→ **REQUEST**
Please list the purposes of the monthly meetings for Riders and Volunteers, as given in the piece below about the Ride for Missing Children.

Making Our Children Safer ...One Child At A Time

We’re more than just a fundraiser, we bring healing and hope to families of missing children far beyond New York State.

The Ride for Missing Children-Central New York, a one-day, 100 mile bike ride, will embark on it’s 16th journey on Friday, May 18th. What started as a small group of bicyclists that hoped to raise awareness for the plight of one missing child has grown into the biggest annual fundraiser for The National Center For Missing & Exploited Children – New York/Mohawk Valley Office (NCMEC-NY/MV).

NCMEC-NY/MV facilitates targeted distribution of printed posters of missing children to aid in their search and recovery, and promotes awareness and education to prevent child abduction and sexual exploitation.

NCMEC-NY/MV is proud to announce that since it’s inception September 15, 1995, through December 31, 2011 they have distributed 7,584,988 posters of 7,167 missing children, and 5,122 of them are now listed as “successfully recovered”. These numbers are specifically for the MV satellite office; nationally the numbers are even greater.

Much of the needed funding it takes to run this Center comes from the annual Ride for Missing Children-CNY. In order to participate in The Ride, Riders must raise a minimum of $500. This money goes directly to the Center to support their missing child poster distribution and community education.

The Center estimates that it costs $0.25 per poster, so every dollar raised equals four more posters or chances to bring a missing child home. Last year’s Ride raised the equivalent of 1,544,936 posters of missing children, a record amount. There were also additional community donations, and grants from First Source Federal Credit Union that came as their Corporate Luminary Sponsorship for The Ride. The grants aided in the purchase of needed equipment for the Center as some they were running on was very outdated. The new equipment cut response time of getting posters out from 6-10 days down to a matter of hours. The Center is now even more instrumental aiding in emergency situations and cases.

To get ready for the approximate 100-mile bike ride, preparations and training happen year round. There are monthly meetings for Riders and Volunteers to understand the importance of the Ride, obtain the right cycling apparel, learn how to prepare both mentally and physically, as well as garner fundraising tips.

What participants learn immediately is that although they are going to ride their bikes approximately 100 miles in one day, this event is “not about a bike ride”. It is about raising awareness of the plight of missing children, and spreading a message of abduction prevention and of hope – that this group will never stop searching for your missing child. It is about a mission “to make our children safer …one child at a time”. The bicycles are simply a vehicle to help carry the message along.

Throughout the day of the Ride, the Riders stop at schools to visit with children reminding them of the importance of personal safety. An opening ceremony kicks off the Ride, where families of missing children and some recovered children themselves speak to the Riders and thank them for what they are doing and wish them well on their journey to help bring attention to the atrocities that happen when a child is abducted or exploited.

→ **DATASET CONTENT**

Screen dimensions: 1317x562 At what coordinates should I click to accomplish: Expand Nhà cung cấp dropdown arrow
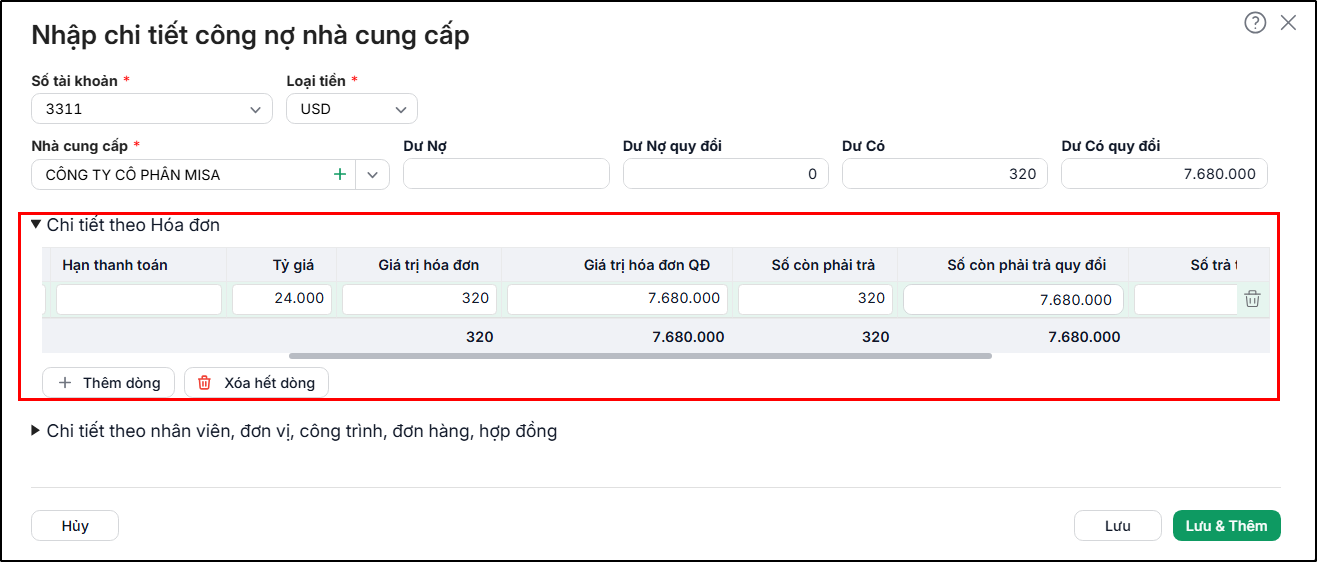click(x=373, y=174)
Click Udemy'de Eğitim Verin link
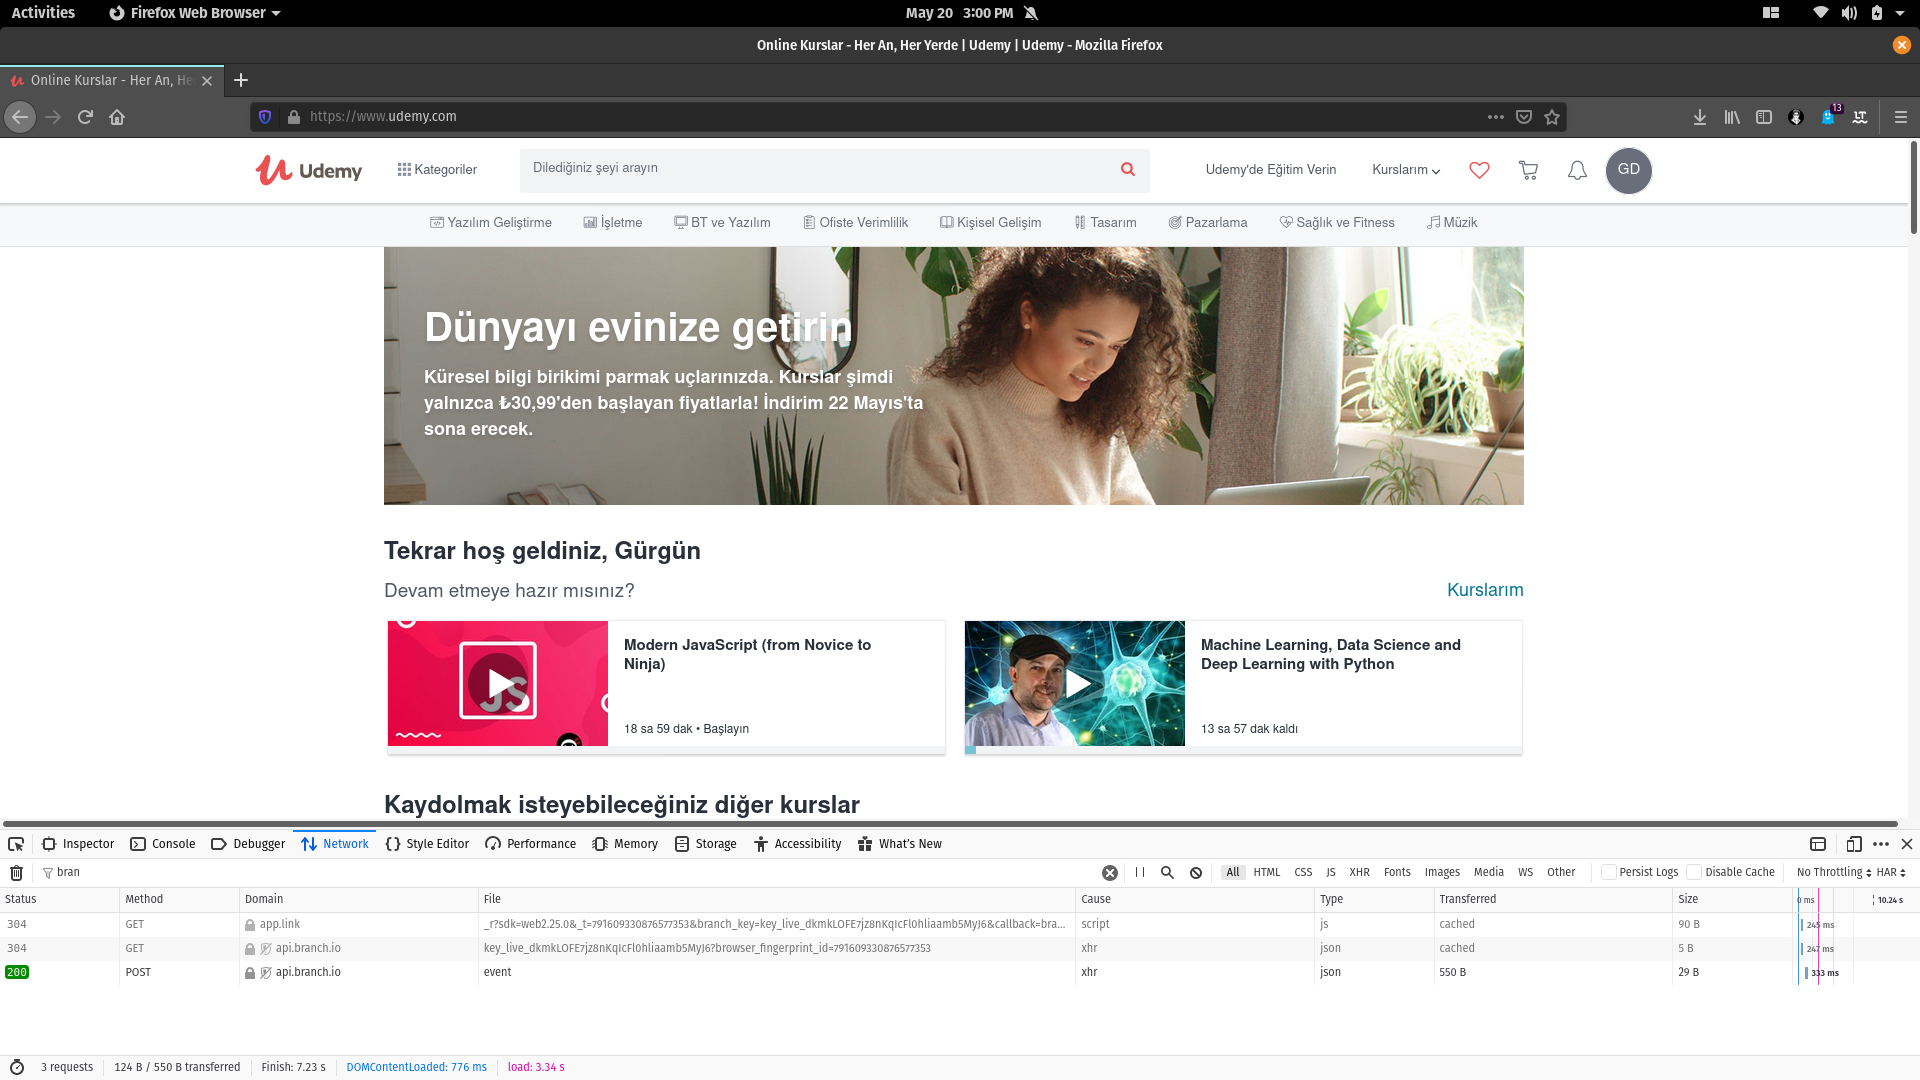The image size is (1920, 1080). 1270,170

→ **THE OUTPUT**
- To understand the importance of the Ride
- To obtain the right cycling apparel
- To learn how to prepare both mentally and physically
- To garner fundraising tips